Many health-related conferences and gatherings coordinated by Christians already occur around the world. We will collaborate with those who have a desire to bring this more biblically based understanding of health and wholeness into the context of their gathering and conduct workshops/seminars.


In this White Paper we have shown, however briefly, that ministries of health, healing and wholeness were at the very heart of Jesus’ work on earth. Mark chapter 1 was used to illustrate how his ministry immediately started with preaching, discipling, teaching, delivering, and healing. He healed people from sickness and delivered people from demon possession in order to restore them to wholeness and in order to usher in the Kingdom of God. God’s shalom was possible now. One needn’t wait until the afterlife to enjoy this health and wholeness.

But over the centuries since, we, primarily the Western church, have forgotten the integrated mission of the church’s calling. Our healthcare efforts became too contaminated with a dualistic/reductionist view of man giving us excellent clinical skills in diagnosing and treating sick people while ignoring, or at least not knowing how to deal with, the whole person! Our efforts became very high tech and at a cost that could not be sustained. We are very good at getting donations to build more buildings and set up the use of CT scanners yet those we seek to see live healthy lives in Christ still go first to the local shaman when they become ill! And pastors in churches still put up their hands and say we pray and hope in the Lord to protect us from the Ebola virus, so we don’t really need to follow your instructions on how to avoid becoming infected.

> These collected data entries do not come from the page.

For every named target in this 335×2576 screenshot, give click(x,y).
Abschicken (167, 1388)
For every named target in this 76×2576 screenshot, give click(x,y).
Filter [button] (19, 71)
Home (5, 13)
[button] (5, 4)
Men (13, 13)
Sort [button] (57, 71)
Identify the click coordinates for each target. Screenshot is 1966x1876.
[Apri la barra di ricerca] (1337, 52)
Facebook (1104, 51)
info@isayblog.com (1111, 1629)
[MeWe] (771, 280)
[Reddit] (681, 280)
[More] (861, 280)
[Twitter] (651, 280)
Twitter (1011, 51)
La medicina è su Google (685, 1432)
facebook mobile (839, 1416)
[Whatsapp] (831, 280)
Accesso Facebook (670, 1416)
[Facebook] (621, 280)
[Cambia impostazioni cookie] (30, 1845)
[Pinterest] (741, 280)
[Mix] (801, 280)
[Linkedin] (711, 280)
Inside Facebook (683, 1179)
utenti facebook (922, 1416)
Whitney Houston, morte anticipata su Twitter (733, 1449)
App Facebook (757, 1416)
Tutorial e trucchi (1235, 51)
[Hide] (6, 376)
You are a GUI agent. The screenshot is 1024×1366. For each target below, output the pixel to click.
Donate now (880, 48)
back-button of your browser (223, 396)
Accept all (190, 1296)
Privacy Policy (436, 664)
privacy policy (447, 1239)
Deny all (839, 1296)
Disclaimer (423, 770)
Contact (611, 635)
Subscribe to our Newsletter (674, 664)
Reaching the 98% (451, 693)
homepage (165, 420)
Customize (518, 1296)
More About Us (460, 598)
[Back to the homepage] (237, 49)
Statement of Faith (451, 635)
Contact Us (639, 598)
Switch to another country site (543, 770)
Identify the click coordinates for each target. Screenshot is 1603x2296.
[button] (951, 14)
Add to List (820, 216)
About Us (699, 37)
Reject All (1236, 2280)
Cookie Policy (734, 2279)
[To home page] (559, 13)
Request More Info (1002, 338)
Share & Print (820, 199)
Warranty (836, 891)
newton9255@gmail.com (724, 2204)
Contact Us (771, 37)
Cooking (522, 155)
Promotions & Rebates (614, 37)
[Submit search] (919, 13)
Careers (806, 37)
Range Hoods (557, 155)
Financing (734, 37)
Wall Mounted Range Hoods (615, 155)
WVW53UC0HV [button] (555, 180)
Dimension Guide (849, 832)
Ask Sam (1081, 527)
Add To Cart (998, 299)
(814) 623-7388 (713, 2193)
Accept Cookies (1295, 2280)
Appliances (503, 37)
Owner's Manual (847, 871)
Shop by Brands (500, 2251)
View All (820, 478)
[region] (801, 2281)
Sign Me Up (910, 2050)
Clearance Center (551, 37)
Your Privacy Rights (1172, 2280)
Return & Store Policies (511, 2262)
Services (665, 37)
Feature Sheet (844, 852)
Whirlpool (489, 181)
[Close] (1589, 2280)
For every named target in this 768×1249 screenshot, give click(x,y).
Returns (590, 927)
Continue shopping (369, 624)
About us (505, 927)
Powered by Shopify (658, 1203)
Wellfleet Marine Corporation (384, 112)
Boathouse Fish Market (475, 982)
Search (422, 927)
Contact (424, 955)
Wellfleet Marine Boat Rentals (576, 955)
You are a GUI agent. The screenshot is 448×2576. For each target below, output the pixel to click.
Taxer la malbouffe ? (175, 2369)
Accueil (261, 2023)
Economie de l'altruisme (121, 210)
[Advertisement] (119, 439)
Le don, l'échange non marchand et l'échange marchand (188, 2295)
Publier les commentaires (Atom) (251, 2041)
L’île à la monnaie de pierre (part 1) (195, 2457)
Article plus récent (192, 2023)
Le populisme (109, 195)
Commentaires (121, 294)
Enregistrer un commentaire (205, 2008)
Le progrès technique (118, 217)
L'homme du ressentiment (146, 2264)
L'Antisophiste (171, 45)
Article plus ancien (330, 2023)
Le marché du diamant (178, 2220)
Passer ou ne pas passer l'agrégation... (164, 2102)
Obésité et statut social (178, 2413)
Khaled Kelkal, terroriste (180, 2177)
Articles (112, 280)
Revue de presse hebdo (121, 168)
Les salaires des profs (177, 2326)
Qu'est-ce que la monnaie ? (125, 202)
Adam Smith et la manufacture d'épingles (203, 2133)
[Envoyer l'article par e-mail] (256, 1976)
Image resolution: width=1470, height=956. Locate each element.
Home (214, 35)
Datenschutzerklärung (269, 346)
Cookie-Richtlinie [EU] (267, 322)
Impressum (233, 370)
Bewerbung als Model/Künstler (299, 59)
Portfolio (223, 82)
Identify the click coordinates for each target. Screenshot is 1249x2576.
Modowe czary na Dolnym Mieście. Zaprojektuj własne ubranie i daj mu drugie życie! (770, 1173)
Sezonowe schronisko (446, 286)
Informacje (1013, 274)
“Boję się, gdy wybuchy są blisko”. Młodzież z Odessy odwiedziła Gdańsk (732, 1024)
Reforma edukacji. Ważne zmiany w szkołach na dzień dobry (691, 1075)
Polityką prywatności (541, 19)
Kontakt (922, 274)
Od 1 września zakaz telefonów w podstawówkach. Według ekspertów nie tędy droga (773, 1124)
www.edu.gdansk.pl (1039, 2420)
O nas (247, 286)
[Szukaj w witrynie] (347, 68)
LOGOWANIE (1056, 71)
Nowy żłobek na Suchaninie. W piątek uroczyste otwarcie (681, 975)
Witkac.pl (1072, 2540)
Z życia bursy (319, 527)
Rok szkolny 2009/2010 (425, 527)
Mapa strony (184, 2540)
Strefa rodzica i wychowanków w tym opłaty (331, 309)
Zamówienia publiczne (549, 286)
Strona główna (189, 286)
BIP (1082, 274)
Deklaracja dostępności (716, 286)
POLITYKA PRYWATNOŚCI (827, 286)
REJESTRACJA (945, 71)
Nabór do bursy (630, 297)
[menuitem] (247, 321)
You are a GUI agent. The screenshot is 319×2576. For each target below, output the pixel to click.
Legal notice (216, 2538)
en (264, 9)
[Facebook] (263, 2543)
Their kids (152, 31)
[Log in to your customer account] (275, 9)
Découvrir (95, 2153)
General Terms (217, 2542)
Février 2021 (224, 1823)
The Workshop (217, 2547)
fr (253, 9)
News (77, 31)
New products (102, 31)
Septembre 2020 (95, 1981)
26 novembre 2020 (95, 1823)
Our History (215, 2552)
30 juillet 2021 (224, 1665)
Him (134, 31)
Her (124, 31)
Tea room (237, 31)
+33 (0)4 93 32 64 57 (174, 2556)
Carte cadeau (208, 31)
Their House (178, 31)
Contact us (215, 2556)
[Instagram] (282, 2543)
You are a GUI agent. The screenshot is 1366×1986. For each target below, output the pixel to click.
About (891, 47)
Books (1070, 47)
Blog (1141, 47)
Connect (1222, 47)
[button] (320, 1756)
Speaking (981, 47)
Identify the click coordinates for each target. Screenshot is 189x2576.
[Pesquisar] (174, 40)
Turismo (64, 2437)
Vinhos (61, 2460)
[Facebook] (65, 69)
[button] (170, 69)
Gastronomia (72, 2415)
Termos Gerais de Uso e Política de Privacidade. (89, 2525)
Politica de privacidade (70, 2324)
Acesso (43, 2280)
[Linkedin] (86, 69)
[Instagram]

As our friends at Missio Nexus put it; ‘The Great Commission is too big for anyone to accomplish alone and too important not to try to do together.’ We would say the church’s mandate is to establish ‘Communities of shalom among all peoples.’ In order to do this we all must more effectively work together. Pastors, theologians, missiologists, sociologists, and professionals of all types and from all cultures need to be in the same room deepening the church’s understanding of Missio Dei, the Kingdom of God, the calling of the church that we believe will lead to a deeper understanding of health as shalom. This more profound understanding will then lead us to more effective strategies for reaching the least, the last and the lost with the Good News of Christ.


  1. See How Christianity Changed the World (Grand Rapids: Zondervan, 2004).
  2. Sent to Heal (University Press of America, 2005).